In 2014, former physical-training instructor Daniel Green was in for a shock when, at age 81, he went to his doctor in Sussex. His resting heart rate was 36 beats per minute.

The doc took it again, and it was down to 26 BPM, one beat lower than the all-time low entered in the Guinness World Records.

Green credits walking an hour every morning, using the elliptical regularly and lifting weights.

While you don’t need to bring your BPM down to one beat every three seconds, if you have a high resting heart rate, it’s a good idea to lower it.

One study of men ages 40 to 59 found that a resting heart rate of 81 to 90 (as opposed to 65 to 80) doubled the chance of death over the course of the 16-year study, while a resting heart rate higher than 90 tripled it.

▶ Stored data:
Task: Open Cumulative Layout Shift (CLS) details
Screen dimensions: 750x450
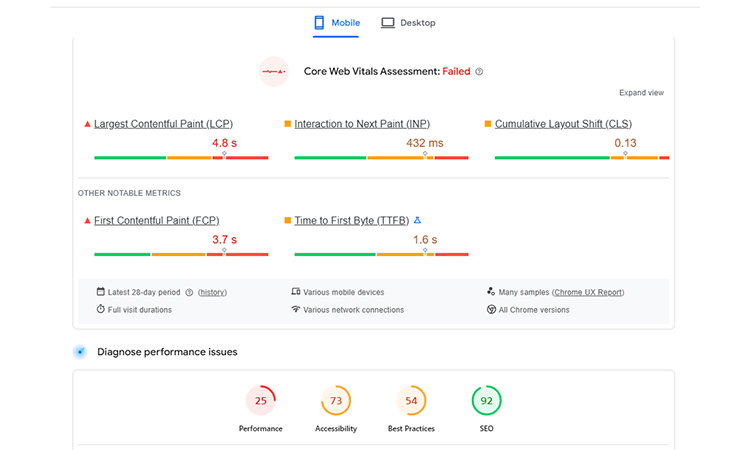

▶ Task 1:
Answer the following questions using the passage on resting heart rate.
(a) How old was Daniel Green when he visited his doctor in 2014?
(b) What resting heart rate did the doctor's second measurement show?
(c) In the study described, what resting heart rate tripled the chance of death?
▶ Task 2:
For each statement, decide whether it agrees with the passage on resting heart rate. Answer yes or no, and quote the words from the passage that settle it.
(a) Daniel Green's first measured resting heart rate was 26 beats per minute.
(b) Green credits walking an hour every morning.
(c) The study cited involved women ages 40 to 59.
▶ Task 3:
Write the next part of the passage on resting heart rate, starting after its final sentence.

▶ Task result 1:
(a) 81
(b) 26 BPM
(c) Higher than 90

▶ Task result 2:
(a) No: "His resting heart rate was 36 beats per minute."
(b) Yes: "Green credits walking an hour every morning"
(c) No: "One study of men ages 40 to 59"

▶ Task result 3:
A high resting heart rate also increased the chance of heart attack. And recent studies have found that elevated rate is associated with an increased risk of death in patients with colorectal, pancreatic and non-small cell lung cancer, as well as being predictive of colon cancer recurrence.

Ask your doc what your ideal resting heart rate is based on your age and gender. If you need to bring it down, try the following: 10 minutes of mindful meditation daily; stay well-hydrated; limit alcohol intake (seven drinks weekly for women, 14 for men); shoot for at least 150 minutes of exercise a week; take 10,000 steps a day; and get seven to nine hours of sleep nightly.